SUPPLIED PASSAGE
↓↓↓

MALDEF

MALDEF SECURES COURT ORDER UPHOLDING FEDERAL LAW IN ARIZONA VOTER REGISTRATION

Federal court orders Arizona to make significant changes to voter registration practices

PHOENIX, AZ – Today, MALDEF won a court order instructing Arizona to stop requiring additional paperwork from citizens who submit a federal voter registration form to register to vote. Today’s order, by U.S. District Court Chief Judge Roslyn Silver, followed a ruling by the Ninth Circuit Court of Appeals that Arizona violated the National Voter Registration Act when it imposed additional requirements of registrants who submitted the federal form. In June, the U.S. Supreme Court denied Arizona’s request to block the Ninth Circuit decision and prevent the lower court from carrying out the decision.

"The federal court's order ensures that Arizona can count on a more inclusive process in coming elections than would have been the case following the overly restrictive Proposition 200," stated Thomas A. Saenz, President and General Counsel, MALDEF. "Democracy has been strengthened and elections will be more legitimate as a result of the order."

In this case, Gonzalez v. Arizona, the Ninth Circuit en banc struck down critical provisions of an Arizona law that restricted voter registration and affirmed that the National Voter Registration Act, a comprehensive law enacted by Congress to combat discriminatory and onerous state voter registration schemes, preempts the additional documentation requirements that Arizona had imposed on voter registrants. MALDEF challenged the 2004 law, Proposition 200, as unconstitutional because it forced many new U.S. citizens to register to vote twice and forced many U.S. citizens to produce unnecessary paperwork in order to register to vote.

↑↑↑

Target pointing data
↓↓↓

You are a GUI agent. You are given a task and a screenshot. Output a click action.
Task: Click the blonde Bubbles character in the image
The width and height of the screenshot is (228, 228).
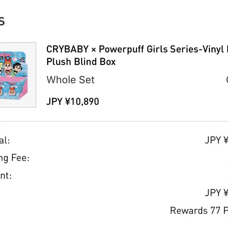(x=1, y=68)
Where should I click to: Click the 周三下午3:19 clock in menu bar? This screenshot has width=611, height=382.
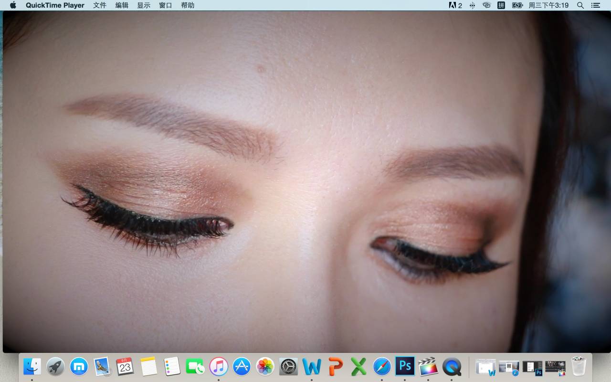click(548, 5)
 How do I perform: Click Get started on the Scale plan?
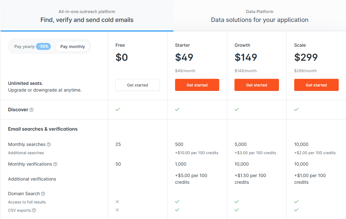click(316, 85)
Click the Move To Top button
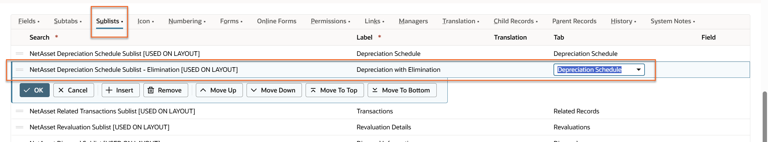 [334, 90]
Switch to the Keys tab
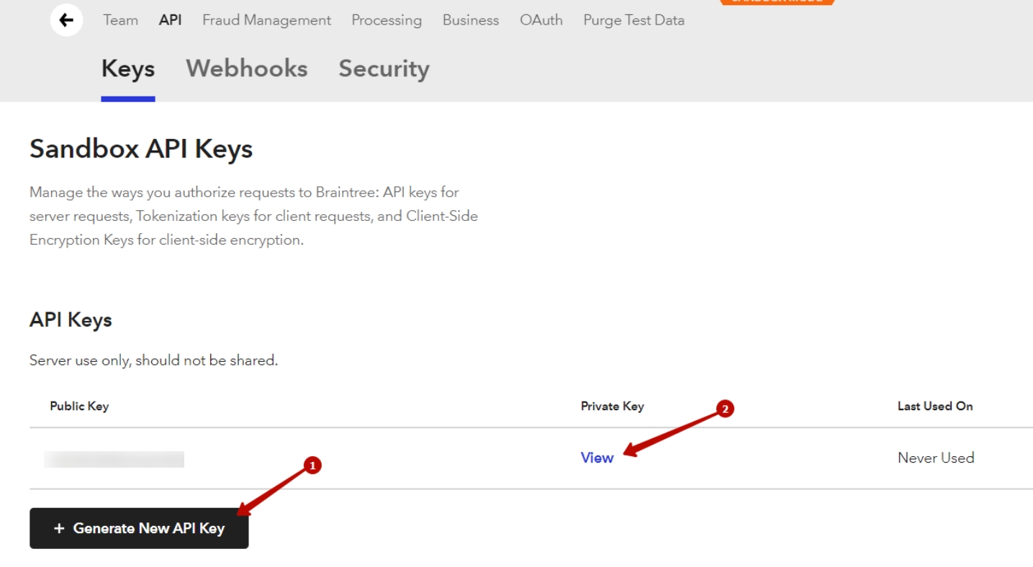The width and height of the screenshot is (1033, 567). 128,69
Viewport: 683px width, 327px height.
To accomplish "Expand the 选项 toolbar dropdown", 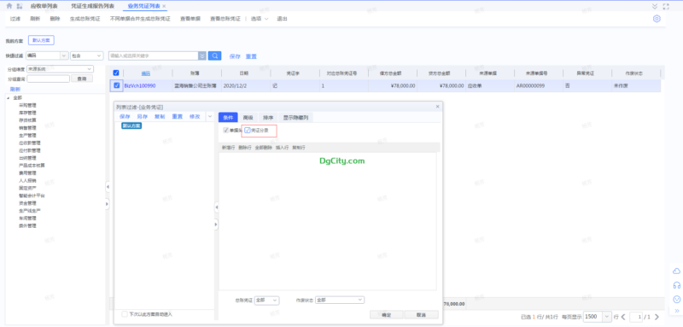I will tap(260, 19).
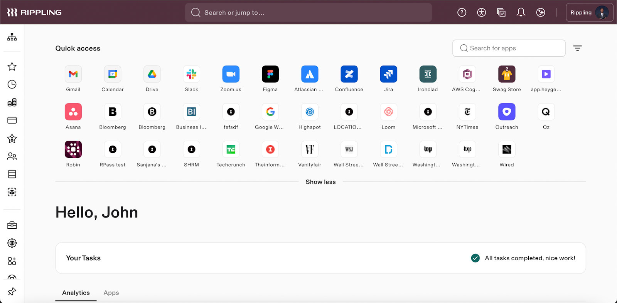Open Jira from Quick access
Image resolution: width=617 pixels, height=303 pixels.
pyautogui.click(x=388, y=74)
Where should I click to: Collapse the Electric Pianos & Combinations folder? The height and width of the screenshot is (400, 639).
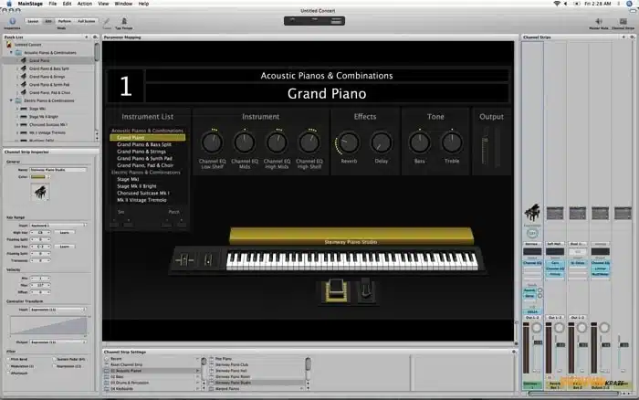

↑↑↑

EXERCISE INSTRUCTIONS
Write out the whole MALDEF press release on the Arizona voter registration order exactly as it appears above the lines.

SOLUTION TO THE PROBLEM
MALDEF

MALDEF SECURES COURT ORDER UPHOLDING FEDERAL LAW IN ARIZONA VOTER REGISTRATION

Federal court orders Arizona to make significant changes to voter registration practices

PHOENIX, AZ – Today, MALDEF won a court order instructing Arizona to stop requiring additional paperwork from citizens who submit a federal voter registration form to register to vote. Today’s order, by U.S. District Court Chief Judge Roslyn Silver, followed a ruling by the Ninth Circuit Court of Appeals that Arizona violated the National Voter Registration Act when it imposed additional requirements of registrants who submitted the federal form. In June, the U.S. Supreme Court denied Arizona’s request to block the Ninth Circuit decision and prevent the lower court from carrying out the decision.

"The federal court's order ensures that Arizona can count on a more inclusive process in coming elections than would have been the case following the overly restrictive Proposition 200," stated Thomas A. Saenz, President and General Counsel, MALDEF. "Democracy has been strengthened and elections will be more legitimate as a result of the order."

In this case, Gonzalez v. Arizona, the Ninth Circuit en banc struck down critical provisions of an Arizona law that restricted voter registration and affirmed that the National Voter Registration Act, a comprehensive law enacted by Congress to combat discriminatory and onerous state voter registration schemes, preempts the additional documentation requirements that Arizona had imposed on voter registrants. MALDEF challenged the 2004 law, Proposition 200, as unconstitutional because it forced many new U.S. citizens to register to vote twice and forced many U.S. citizens to produce unnecessary paperwork in order to register to vote.